Traditional Roman Catholic Thoughts

Traditional Roman Catholic Thoughts

Reintroducing Logic and Reason to the Age of Sentimentalism

Book Review: Rediscovering Catholicism

July 2, 2012 | 4 Comments

UPDATE: I have since read many other books and have come to realize that Matthew Kelly’s version of Catholicism is not the solution and is barely even Catholic. While I do not believe in removing posts that I have published unless absolutely necessary, I will leave this here so you can see what I thought at this point in my life. I will have the record show that I no longer agree with this review, so keep that in mind when you read it.

I just finished reading Rediscovering Catholicism the other day. So, I thought I’d give my thoughts on it.

The book is quite possibly one of the best books that I have read on Catholicism (UPDATE: No it isn’t, I hadn’t read many good Catholic books at this point in my life, and in hindsight, this book isn’t the best. Not even close.). Matthew Kelly gives a very simple, yet highly informative look on the traditions of our faith, as well as the importance of it. He doesn’t get highly technical, which is fine, because the purpose of the book is for those who have drifted away from the faith, or who haven’t really been that active in the faith, to understand it, and take off with it.

The simplicity of this book gives it incredible power, seeing as it doesn’t matter where you are at in your faith journey, you will be able to readily and easily pick it up. I almost wish that my first Catholic book was this easy, but, who knows if I would have converted.

Matthew Kelly picks up all the important parts of the Catholic prayer life: Mass, Confession, the Rosary, just to name a few. He discusses the importance of each one of these Sacraments or sacramentals and gives reasons for embracing them. As always, he uses good examples to go along with it.

There is a section on talking about his favorite Saints. He gives a pretty decent length bio of each one and talks about why they are important to him. After this he mentions how we each need to pick up a few Saints that admire us and learn about them. After we have finished with this piece, it’s time for us to start praying to them as well as to begin allowing them to inspire us to become Saints or “the-best-version-of-ourselves” as he has coined the term.

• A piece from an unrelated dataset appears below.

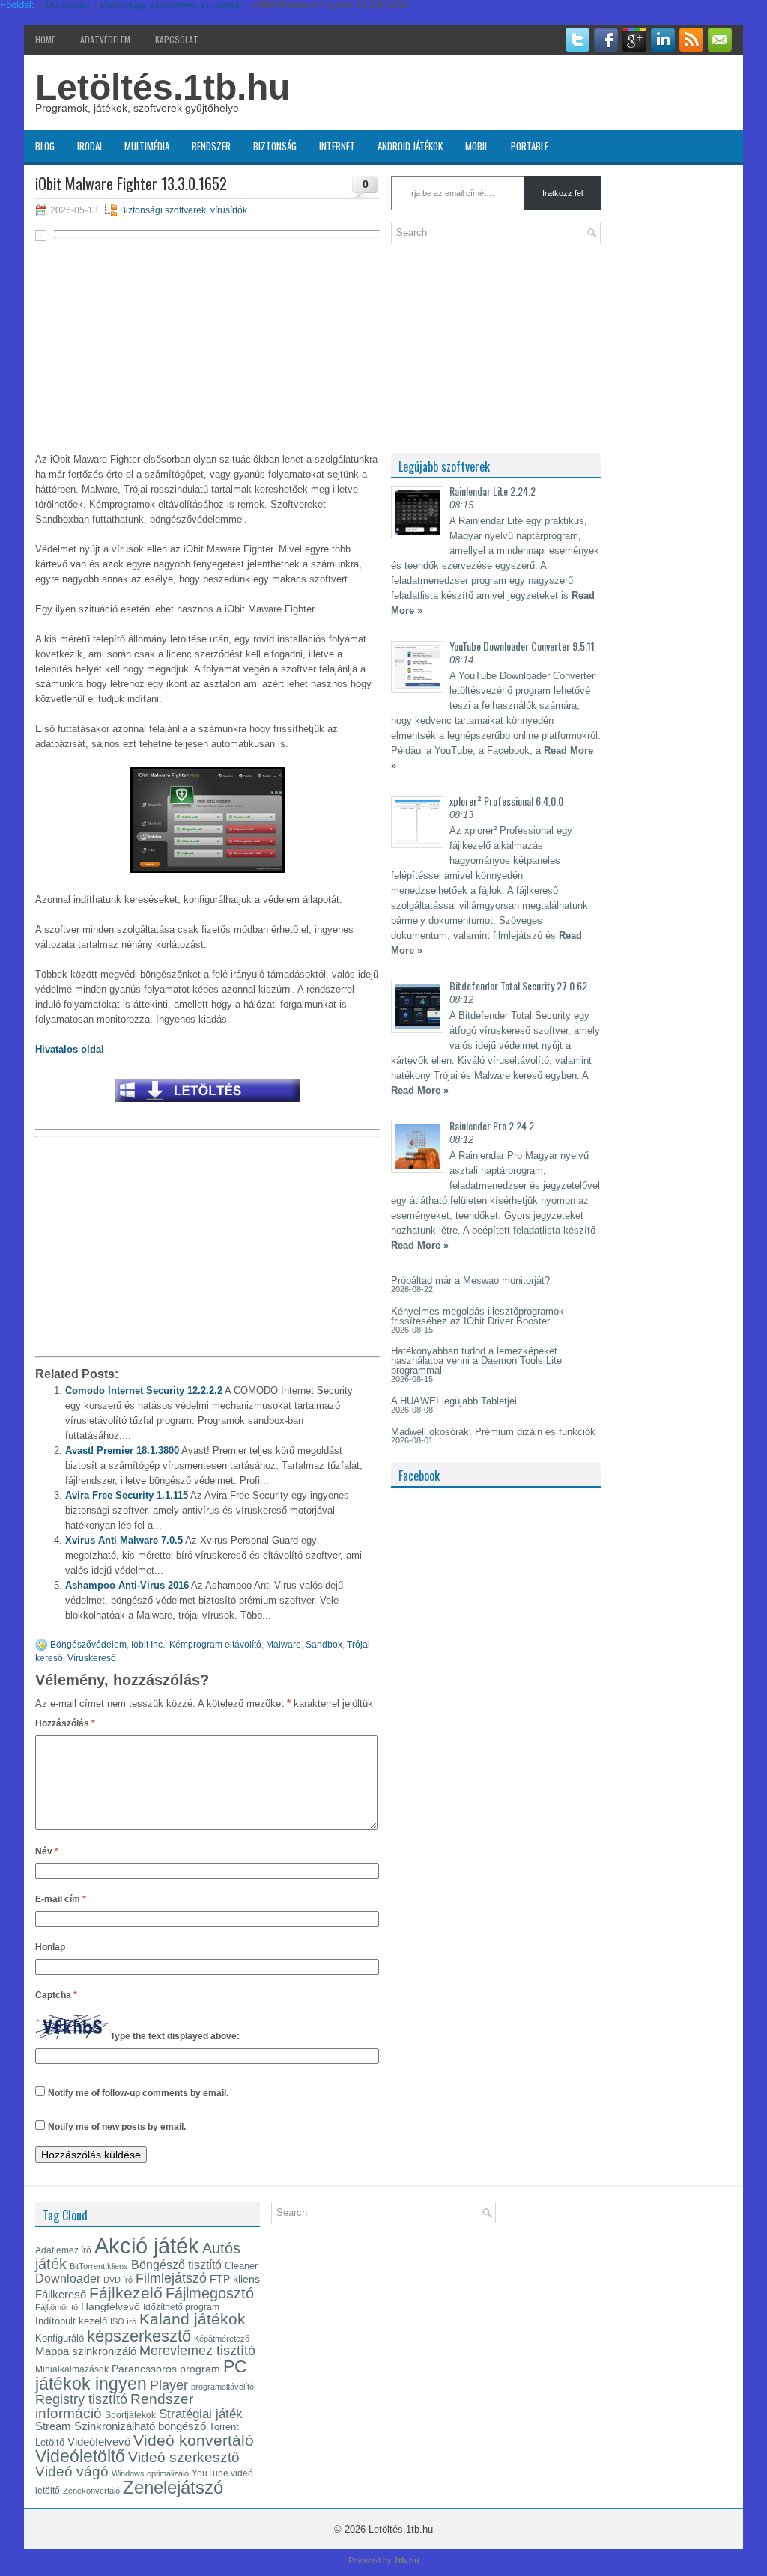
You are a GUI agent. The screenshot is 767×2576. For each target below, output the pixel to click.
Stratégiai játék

I have a list of books that I believe are beneficial to me and help me to grow as a person. I have a “Read Every Year” list as well as a “Read Every 5 Years” list. This book will be going on the first list, but I have reason to believe that realistically I’ll probably get to it more every 5 years. I’ve never been inspired so much and a lot of the posts that I have been discussing lately are because of this.

This is a book for all Catholics, no matter where you are at in your faith journey or how much you practice or don’t practice. I believe you will be inspired regardless of where you fall in the spectrum. I do not think that this is a book you would give to your Protestant or Atheist friend. I say this because you sort of need to be Catholic in order to read it, but, as I always say, if they are willing to read it, then go ahead. I suppose it depends on the situation. I would recommend lending it to fallen-away Catholics if they are willing to read it.

What is nice about this book is that through Matthew Kelly’s Dynamic Catholic program, you can get this book relatively cheap through his website, www.dyanamiccatholic.com. You can even order additional copies for relatively cheap. I purchased about a dozen copies myself as a gift for my Religious Ed Confirmation students, only to find out that at their confirmation, the Archdiocese had decided to give them this book as well. Luckily for me, I have a few people in mind that I can give copies to.